> ACTIONS TO TAKE
1) Summarize the soft rock article in two sentences.
2) According to the soft rock article, how many copies did Bread's 1973 compilation The Best Of Bread sell on release?

> PROVIDED PASSAGE
◇ ◇ ◇ ◇

Rebellious fantasy with a hint of danger, it was mostly dance and make-out music for kids that by the early 1960s had gone from shouting ‘Golly Gee’ to whispering ‘Fuck You’.

Popular music emerged from the 60s innocence lost but altogether more knowing and self-aware and by the end of the decade Rock and Roll’s bad little brother Rock was flexing its muscles and giving birth to a diverse wealth of sub-genres that included the burgeoning Soft Rock scene.

Over beers with Musician Matthew Bannister I poised the question:

“How do you define Soft-Rock?”

After some thought Matthew replied: “Soft Rock is pop music for adults.”

“Lets start with that then,” I said.

Soft Rock has a definitive core surrounded by fuzzy outlines where it touches other styles in that strange murky place where musical ideas mix and blend.

It fuses pop and with subtle infusions of rock. It can sound like Rock, it can taste like Pop, but it remains something different with a vibe all its own.

Soft Rock is first and foremost an American musical movement with its hey-day in the 1970s and 80s, an AM Radio format concerned with themes of sex, love and romance.

Peter McIlwaine- Broadcaster and Educator: Soft Rock is Rock with the hard edges taken off. Less guitar driven, more keyboard and melody orientated.

Guitar Man – Bread

With a laid back beat and emphasis on melody, Californian band Bread were the quintessential Soft Rock act.

Under the tutelage of chief songwriter David Gates, Bread scored 13 US Top 40 Hits between 1970 and 1977.

Their 1973 compilation album, The Best Of Bread, sold 6 million copies on release and has sold a whole more since.

The band, a staple of easy listening radio, struggled with egos and eventually called it quits in the late 70s, reforming from time to time to shore up the finances with reunion concerts and such.

Guitar Man, (a sentimental ditty about a journeyman Guitarist past his glory days), looks exactly like a Rock song until David Gates starts singing. His forlorn falsetto/ tenor is the antithesis of the ‘rock snarl’ and draws a firm line between genre and sub-genre styles and mores.

Time, cancer and heart disease have not been kind to Bread, but David Gates still thrives.



Tin Man – America

Crosby, Stills and Nash are often referred to as a Soft Rock act, but this is a misnomer. Though they can cast a compelling Pop song, their collective musical soul is shaped from the ascetics of rock, both in the way they arrange their music and deliver it.

◇ ◇ ◇ ◇

> INFORMATION SUPPLIED
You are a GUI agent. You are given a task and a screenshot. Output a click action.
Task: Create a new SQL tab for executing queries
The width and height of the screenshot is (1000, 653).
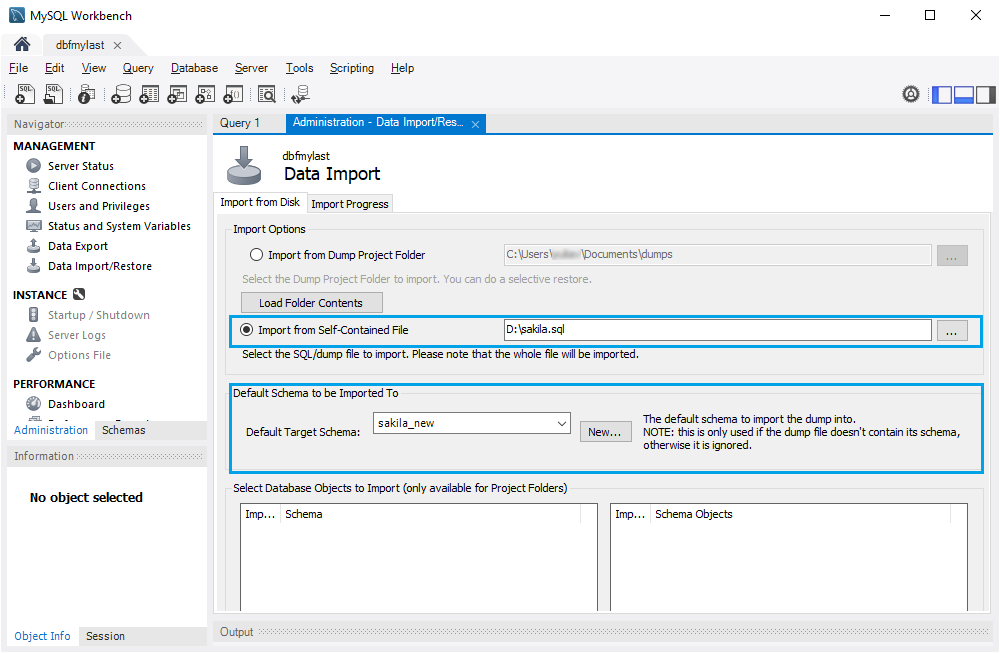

◇ ◇ ◇ ◇

> ANSWERS FOR THE TASKS
1) Soft Rock grew out of the more knowing, self-aware popular music of the late 1960s and is described as pop music for adults: an American AM radio format, at its height in the 1970s and 80s, that fuses pop with subtle rock and focuses on sex, love and romance. Bread, a Californian band led by chief songwriter David Gates, is presented as the quintessential Soft Rock act, with 13 US Top 40 hits between 1970 and 1977.

2) 6 million copies.